_Material for the task_
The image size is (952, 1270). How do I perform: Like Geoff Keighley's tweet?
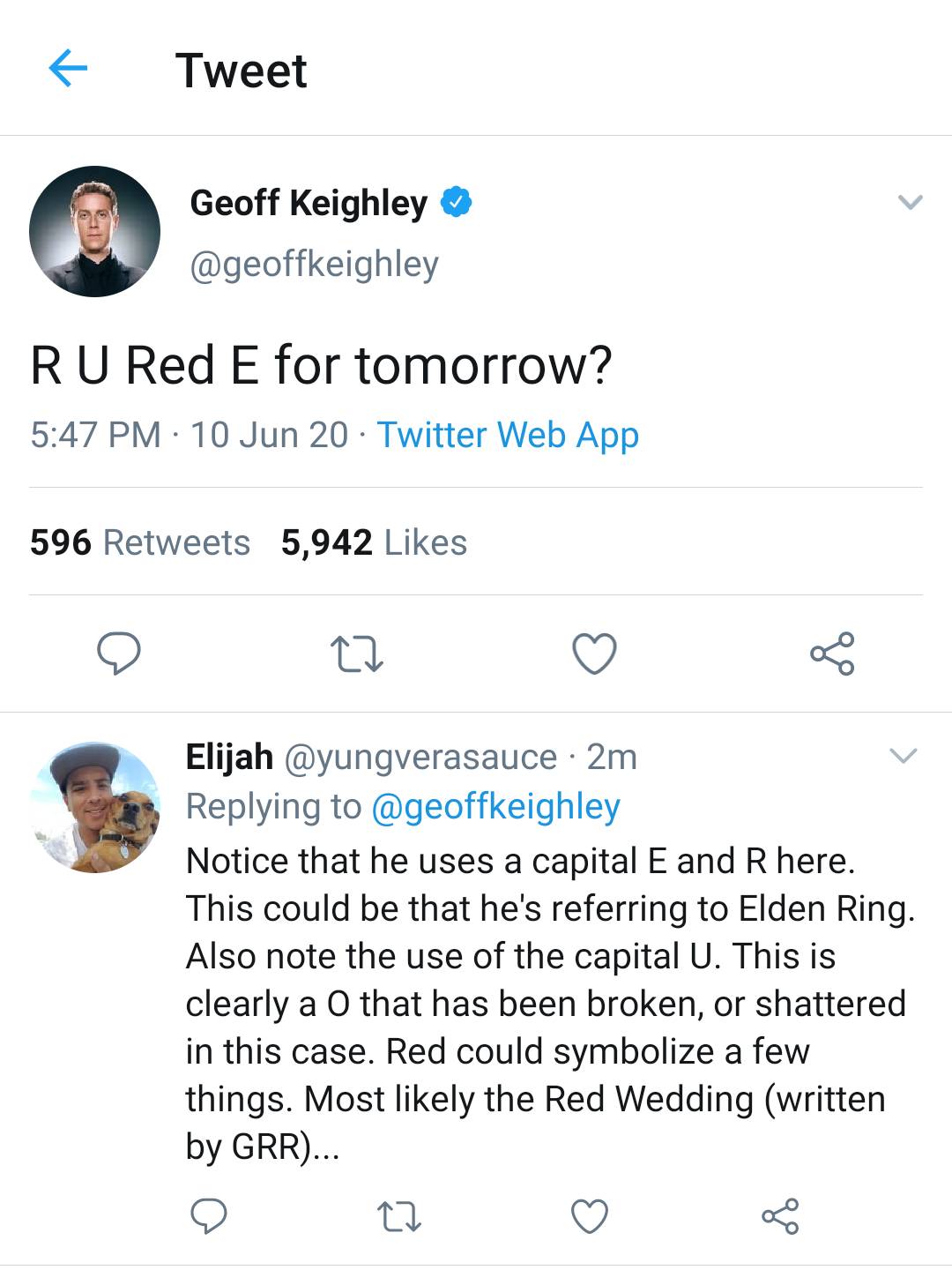point(594,654)
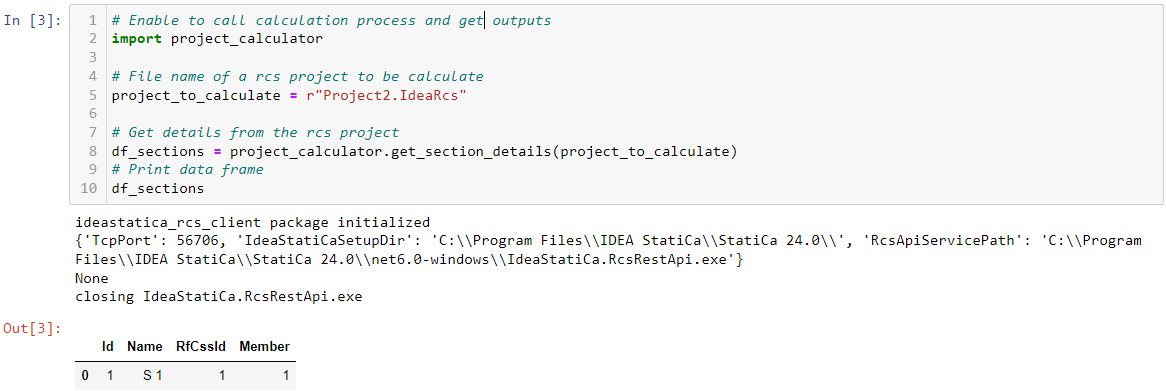Click the Member column header
1166x391 pixels.
click(265, 346)
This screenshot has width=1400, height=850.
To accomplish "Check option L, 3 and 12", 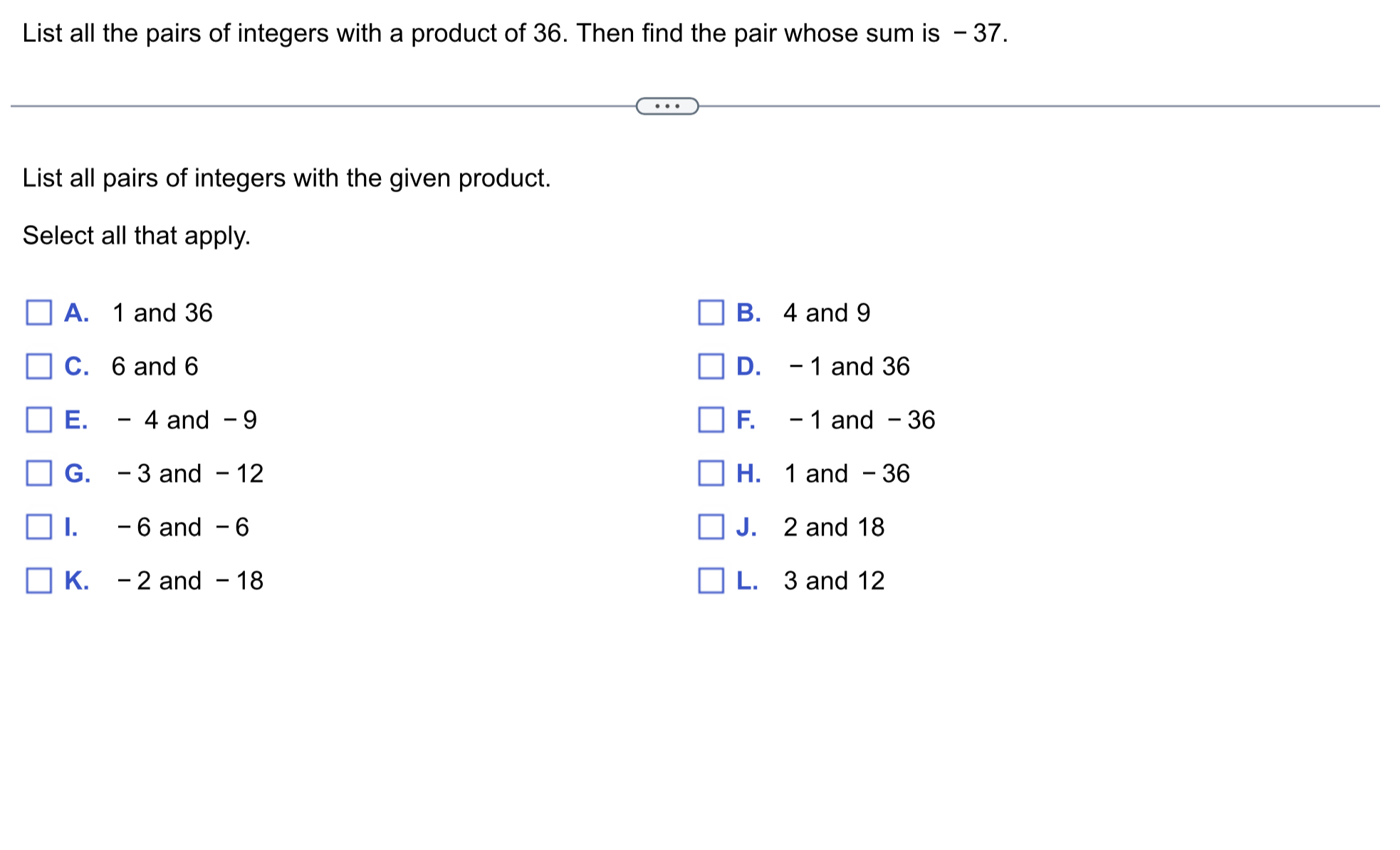I will 711,581.
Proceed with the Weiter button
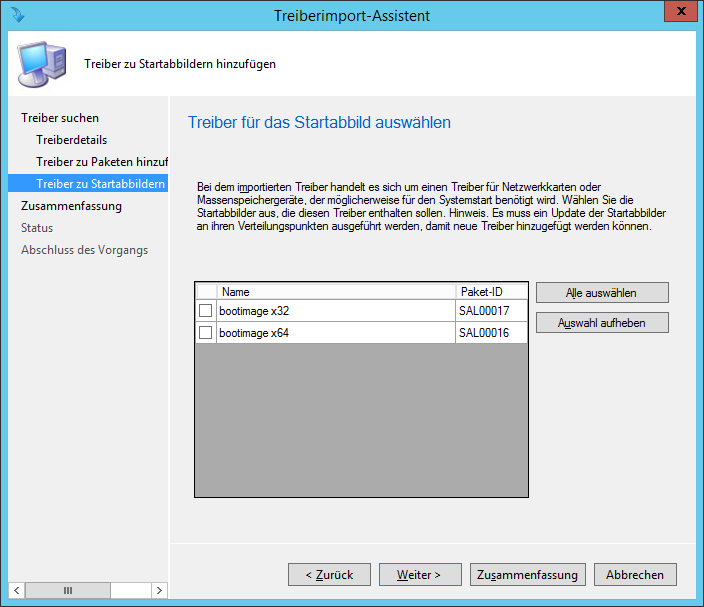This screenshot has height=607, width=704. click(420, 575)
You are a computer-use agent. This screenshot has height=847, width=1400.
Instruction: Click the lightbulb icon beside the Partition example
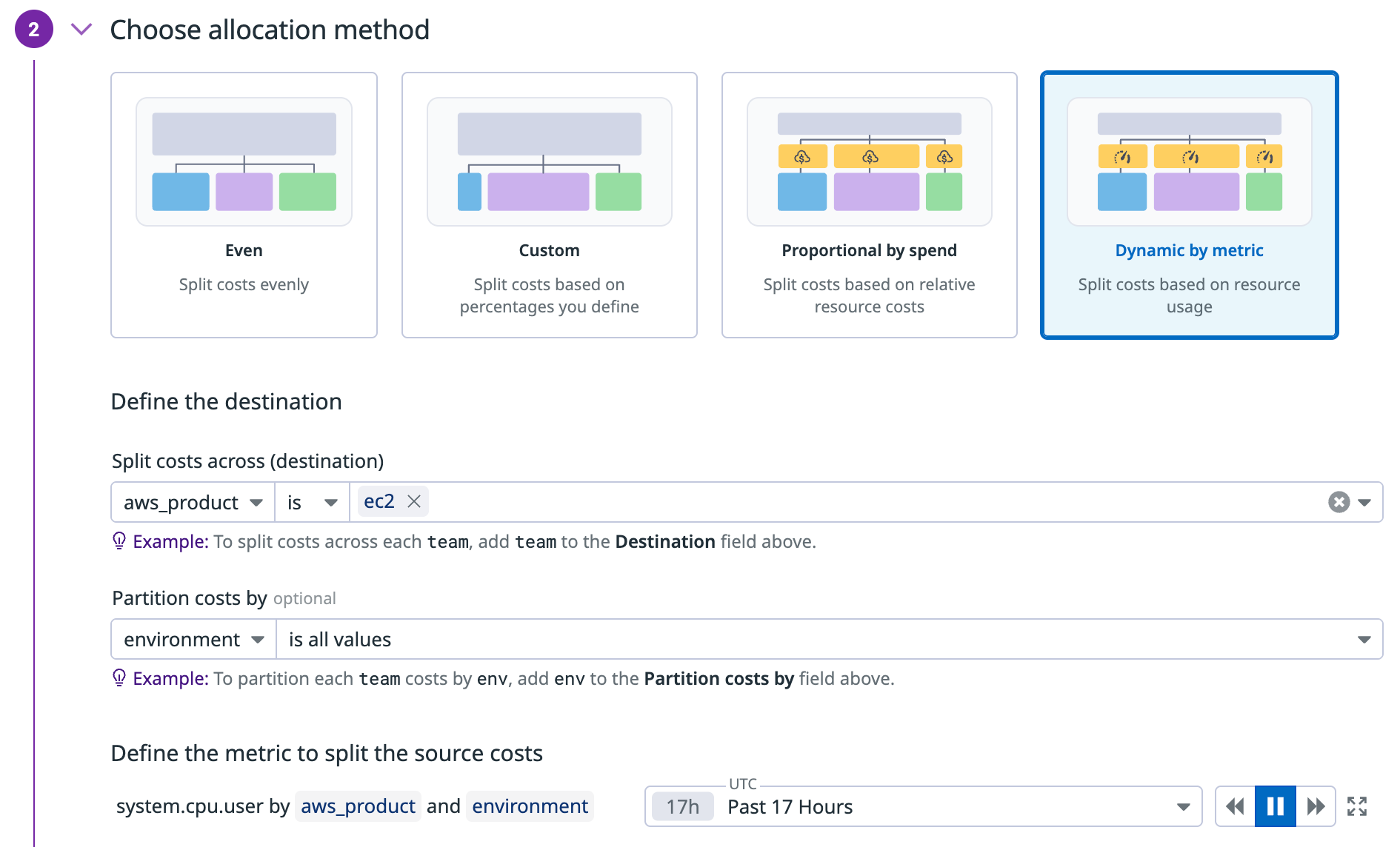coord(119,678)
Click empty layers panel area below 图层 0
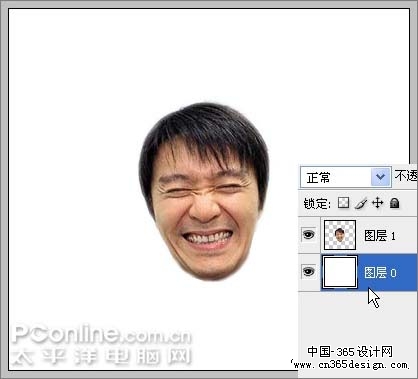The image size is (418, 379). [358, 317]
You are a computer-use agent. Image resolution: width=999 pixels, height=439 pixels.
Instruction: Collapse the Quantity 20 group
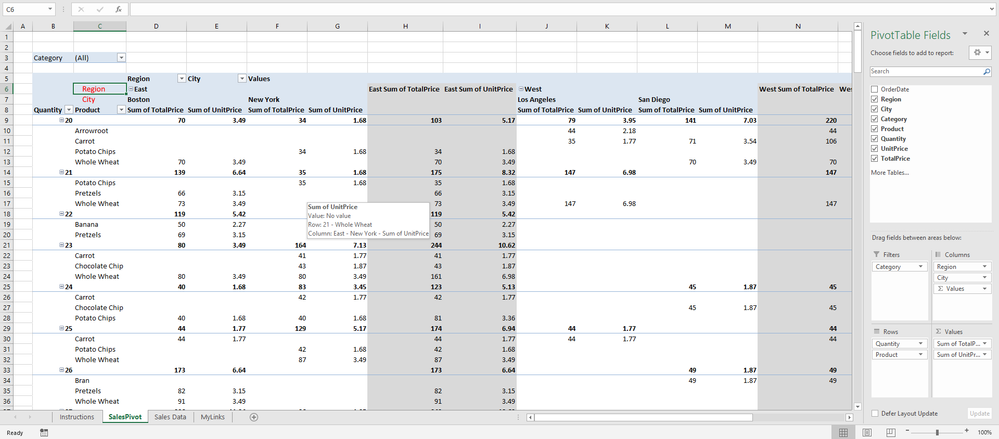(62, 120)
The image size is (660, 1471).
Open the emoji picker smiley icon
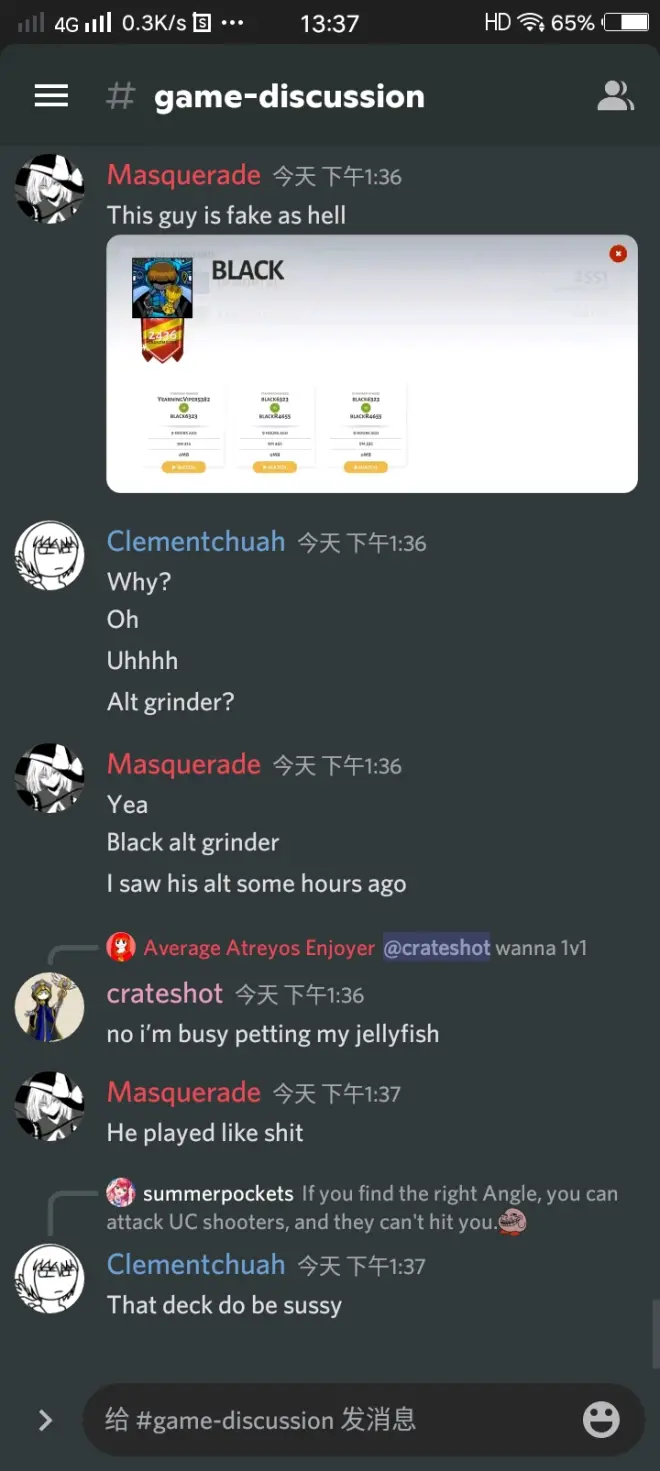pyautogui.click(x=601, y=1419)
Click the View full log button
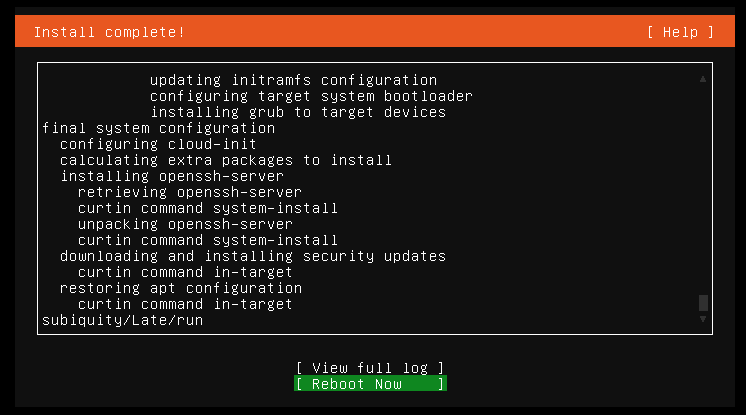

_What you need to do_
Among the lines of the data above, find those with the word "computer" and show them.

_Solution to this task_
You are a computer-use agent. This screenshot has height=847, width=1400.
You are a computer-use agent. Image resolution: width=999 pixels, height=439 pixels.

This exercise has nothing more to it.